A Lazy Susan is a circular, rotating stand which goes in the middle of the table. A vast, heavily cool one features in the opening scene of Temple of Doom.
-- General Washington, Sep 05 2002


I now realise that I have one, but was unaware.
-- Zircon, Sep 05 2002


One of our local Chinese restaraunts has very large "Lazy Susans" as the centrepiece of the circular tables. Now, if the centre remained fixed, and the table was on a toroidal platform that rotated very slowly around it, not only would this satisfy [Zircon's] desire for an "escape route" every few minutes, but the diners would enjoy a constant, gentle change of scenery and would all get a chance to watch the tropical fish, and look through the window into the kitchens. Additionally, the food selection would gradualy progress past the diners, avoiding the need for much passing of plates, bowls etc.

Once the optimal level of intoxication is achieved, the room would apparently become stationary, too.

Croissant !
-- 8th of 7, Sep 05 2002


For the record, [8th of 7]'s imagery prompted me to croissant this idea.
-- XSarenkaX, Sep 05 2002


ok we're cooking.
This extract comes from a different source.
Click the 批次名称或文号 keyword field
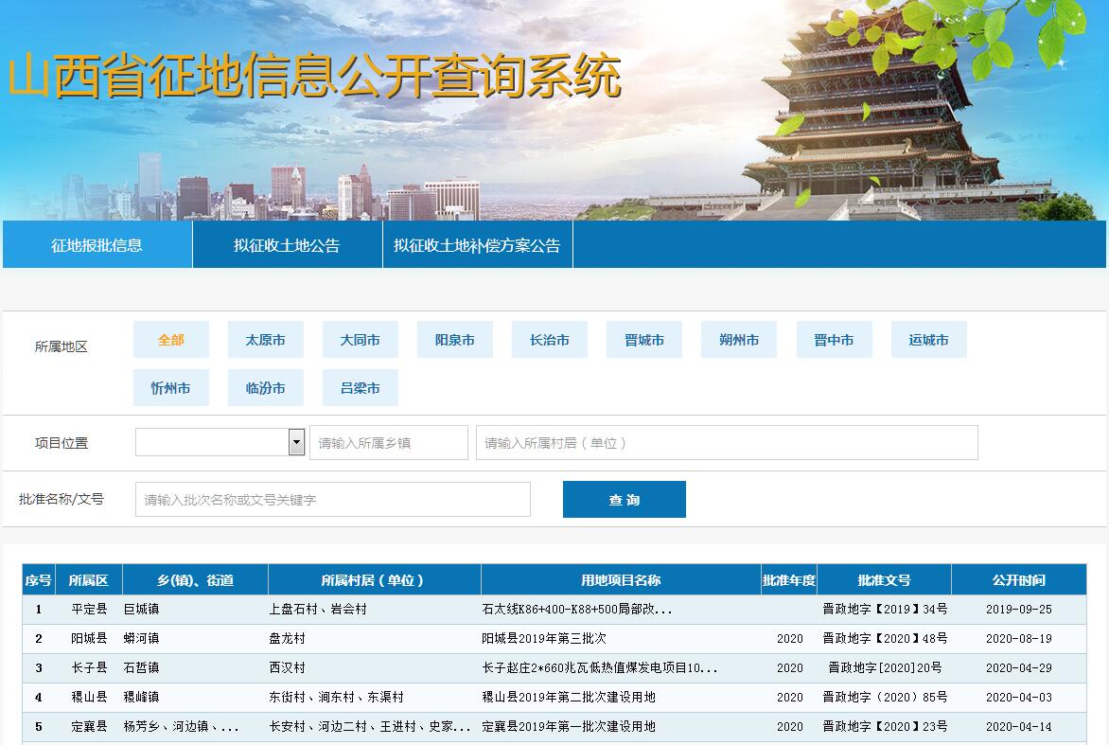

For larger meals, banquets and the like, what about an inner and an outer ring of diners facing each other, the outwardfacing ring slowly going clockwise, the inwarders widdershins, with a small stationary armature in between them containing the food, condiments, etc. The automatic "adios, bore" function. Unless she's sitting next to you, in which case you're still screwed.
-- General Washington, Sep 05 2002


General Washington: But how would the diners in the centre get in and out ? Unless this was the way the staff got to and from the table - you would need a network of platform lifts on a lower floor, allowing a waiter to rise up (with small trolley) into the hole in the centre and serve the food. Alternatively, he could be lowered from above by a trapeze-type mechanism.

Both would be interesting ...
-- 8th of 7, Sep 05 2002


But how do the inner diners get to their seats?; could it be by means of an ornate and beautiful cast iron spiral staircase that winds down from a gallery where apertifs were served. Prehaps said staircase can exend down under the floor to seperate cloak room facilities for these diners. Hmm...

The problem of avoiding bores though is a big one. How about individual chairs with small tables attached to them (rather like a baby's chair) that move in an inter twining ballet-like fassion throughout the meal, intermitently meeting you up with friend and relatives just long enough to have a quick chat, and grab their cruet set, before waltzing to the central table to pick up some more pilau.
-- Zircon, Sep 05 2002


Damnit [8th of 7] you got there first! I was writing whilst you posted!